Don't use +[NSURLConnection sendSynchronousRequest:returningResponse:error:], it's a bad API. Instead use -[NSURLConnection initWithRequest:delegate:]. :-)

If you use the async NSURLConnection API, you'll get a connection:didReceiveAuthenticationChallenge: delegate call in response to your request. At that point, you can decide whether to send a new credential, continue without credentials, or cancel. If you call [[challenge sender] continueWithoutCredentialForAuthenticationChallenge:challenge], then you'll get a connection: didReceiveResponse: call with an HTTP 401 response, and the connection will finish loading without error.

It may be an implementation detail of the sync API that when it receives an authentication challenge, it cancels. When you use the sync API, you're leaving the policy decisions to Apple instead of making them yourself.

-Jeff


On Oct 5, 2009, at 12:01 AM, Jerry Krinock wrote:

In Mac OS 10.5, if I construct an NSURL containing a username and password embedded in the URL, and if that username and password is bad, i.e.

  https://BadUsername:email@hidden/v1/posts/update#

and then I feed this NSURL in a NSURLRequest to

  -[NSURLConnection sendSynchronousRequest:returningResponse:error:]

it returns an NSError in domain NSURLErrorDomain with errorCode NSURLErrorUserCancelledAuthentication = -1012.

This seems to be fishy because the user didn't cancel -- the user provided a bad username/password.

I would like to detect the given NSError and map it to appropriate alert text.
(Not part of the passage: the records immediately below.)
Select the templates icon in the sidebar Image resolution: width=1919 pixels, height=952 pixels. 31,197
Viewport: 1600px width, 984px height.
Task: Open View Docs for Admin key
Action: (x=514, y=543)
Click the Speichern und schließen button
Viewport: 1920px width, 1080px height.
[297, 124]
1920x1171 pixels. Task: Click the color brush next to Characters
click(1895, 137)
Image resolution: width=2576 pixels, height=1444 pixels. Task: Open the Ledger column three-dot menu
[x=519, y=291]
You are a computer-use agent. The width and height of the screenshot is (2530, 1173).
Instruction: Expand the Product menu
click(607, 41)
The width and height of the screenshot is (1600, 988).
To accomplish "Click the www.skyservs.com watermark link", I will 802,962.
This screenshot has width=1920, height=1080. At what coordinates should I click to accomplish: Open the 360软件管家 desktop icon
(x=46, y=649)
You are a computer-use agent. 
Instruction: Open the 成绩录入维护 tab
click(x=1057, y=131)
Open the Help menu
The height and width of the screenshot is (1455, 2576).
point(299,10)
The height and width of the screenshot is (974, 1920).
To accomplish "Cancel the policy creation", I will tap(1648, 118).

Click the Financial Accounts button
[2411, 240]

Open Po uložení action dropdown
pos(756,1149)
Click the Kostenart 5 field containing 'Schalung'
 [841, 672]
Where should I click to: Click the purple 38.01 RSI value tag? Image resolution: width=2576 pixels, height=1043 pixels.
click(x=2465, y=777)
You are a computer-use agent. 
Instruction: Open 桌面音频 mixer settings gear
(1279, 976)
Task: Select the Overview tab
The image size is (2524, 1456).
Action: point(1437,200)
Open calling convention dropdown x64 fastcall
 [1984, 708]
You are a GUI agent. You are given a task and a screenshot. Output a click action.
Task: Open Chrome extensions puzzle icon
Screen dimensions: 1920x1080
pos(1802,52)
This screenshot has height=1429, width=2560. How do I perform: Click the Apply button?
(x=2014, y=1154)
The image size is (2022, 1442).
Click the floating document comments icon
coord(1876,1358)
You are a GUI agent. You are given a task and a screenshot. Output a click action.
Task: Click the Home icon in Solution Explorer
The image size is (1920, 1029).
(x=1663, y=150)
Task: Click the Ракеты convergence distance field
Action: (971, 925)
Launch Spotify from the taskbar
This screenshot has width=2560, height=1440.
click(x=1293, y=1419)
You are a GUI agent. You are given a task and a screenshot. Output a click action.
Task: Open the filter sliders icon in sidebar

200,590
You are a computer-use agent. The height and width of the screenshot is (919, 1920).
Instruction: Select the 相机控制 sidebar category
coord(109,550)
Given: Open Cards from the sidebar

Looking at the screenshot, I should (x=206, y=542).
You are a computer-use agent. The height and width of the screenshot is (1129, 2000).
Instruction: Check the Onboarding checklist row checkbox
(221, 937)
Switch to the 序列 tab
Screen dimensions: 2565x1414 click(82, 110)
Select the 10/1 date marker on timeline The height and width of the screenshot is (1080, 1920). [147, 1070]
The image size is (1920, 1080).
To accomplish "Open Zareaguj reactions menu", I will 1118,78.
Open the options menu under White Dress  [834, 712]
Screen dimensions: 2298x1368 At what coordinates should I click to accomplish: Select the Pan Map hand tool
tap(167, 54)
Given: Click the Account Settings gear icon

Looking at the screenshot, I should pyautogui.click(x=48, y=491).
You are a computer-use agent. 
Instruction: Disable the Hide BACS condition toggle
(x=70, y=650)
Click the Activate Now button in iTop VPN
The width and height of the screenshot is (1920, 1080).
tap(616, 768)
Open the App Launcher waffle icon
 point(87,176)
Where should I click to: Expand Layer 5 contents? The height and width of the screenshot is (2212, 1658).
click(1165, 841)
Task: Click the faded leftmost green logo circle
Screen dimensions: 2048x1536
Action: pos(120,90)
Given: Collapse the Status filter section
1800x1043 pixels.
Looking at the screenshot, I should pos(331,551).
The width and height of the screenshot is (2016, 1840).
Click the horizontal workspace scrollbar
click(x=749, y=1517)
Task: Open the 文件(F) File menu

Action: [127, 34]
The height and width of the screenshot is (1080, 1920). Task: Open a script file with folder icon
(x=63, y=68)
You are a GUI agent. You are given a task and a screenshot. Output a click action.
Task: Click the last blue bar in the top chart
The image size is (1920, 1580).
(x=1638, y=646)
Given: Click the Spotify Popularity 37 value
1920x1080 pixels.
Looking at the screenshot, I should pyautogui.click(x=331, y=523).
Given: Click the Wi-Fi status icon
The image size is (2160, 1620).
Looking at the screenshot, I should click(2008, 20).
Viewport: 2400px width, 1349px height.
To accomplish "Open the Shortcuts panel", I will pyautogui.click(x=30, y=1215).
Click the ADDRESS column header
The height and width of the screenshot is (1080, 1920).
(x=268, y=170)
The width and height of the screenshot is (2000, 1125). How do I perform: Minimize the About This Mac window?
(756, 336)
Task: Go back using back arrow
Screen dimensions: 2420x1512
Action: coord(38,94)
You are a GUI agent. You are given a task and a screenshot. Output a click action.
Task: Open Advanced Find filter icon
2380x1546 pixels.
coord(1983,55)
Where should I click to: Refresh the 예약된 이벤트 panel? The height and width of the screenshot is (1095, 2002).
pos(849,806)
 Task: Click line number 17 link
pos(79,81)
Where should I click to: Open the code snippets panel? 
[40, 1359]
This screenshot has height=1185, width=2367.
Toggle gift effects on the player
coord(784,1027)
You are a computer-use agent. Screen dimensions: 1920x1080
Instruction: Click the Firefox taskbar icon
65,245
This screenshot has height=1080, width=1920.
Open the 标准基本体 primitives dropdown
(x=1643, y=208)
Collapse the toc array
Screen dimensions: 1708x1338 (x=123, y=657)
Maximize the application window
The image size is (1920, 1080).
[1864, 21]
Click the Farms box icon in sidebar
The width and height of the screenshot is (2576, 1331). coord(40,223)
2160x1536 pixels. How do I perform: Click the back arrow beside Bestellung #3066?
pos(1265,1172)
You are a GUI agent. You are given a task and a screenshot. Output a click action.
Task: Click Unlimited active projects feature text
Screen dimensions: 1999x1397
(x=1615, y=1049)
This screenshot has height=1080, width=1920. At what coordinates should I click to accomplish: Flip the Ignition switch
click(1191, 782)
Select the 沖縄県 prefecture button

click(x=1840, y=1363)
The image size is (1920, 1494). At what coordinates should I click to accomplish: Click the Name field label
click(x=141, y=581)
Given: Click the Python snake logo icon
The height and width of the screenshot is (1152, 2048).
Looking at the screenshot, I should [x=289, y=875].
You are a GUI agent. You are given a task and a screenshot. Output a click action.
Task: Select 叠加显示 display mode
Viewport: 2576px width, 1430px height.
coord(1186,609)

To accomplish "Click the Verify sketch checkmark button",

So, following the First Theorem of Reverse Engineering, I am going to set aside common sense, and map NSURLErrorUserCancelledAuthentication to tell the user that "The username/password you entered was not accepted by the server."

Since there is no documentation on exactly what NSError is provided, I'm worried that Apple is going to fix this someday by defining and returning a more proper error code, NSURLErrorBadCredential or something like that, and this will break my app.

Could someone please explain the logic of how "bad username/ password" became "user cancelled", and how permanent is this association?

By the way, NSURLErrorUserCancelledAuthentication is, in my opinion, the 2nd-most appropriate error code for bad username/password which is currently defined in NSURLErrorDomain. NSURLErrorUserAuthenticationRequired = -1013 might be a little more appropriate, but still that implies a *missing* instead of a *wrong* credential.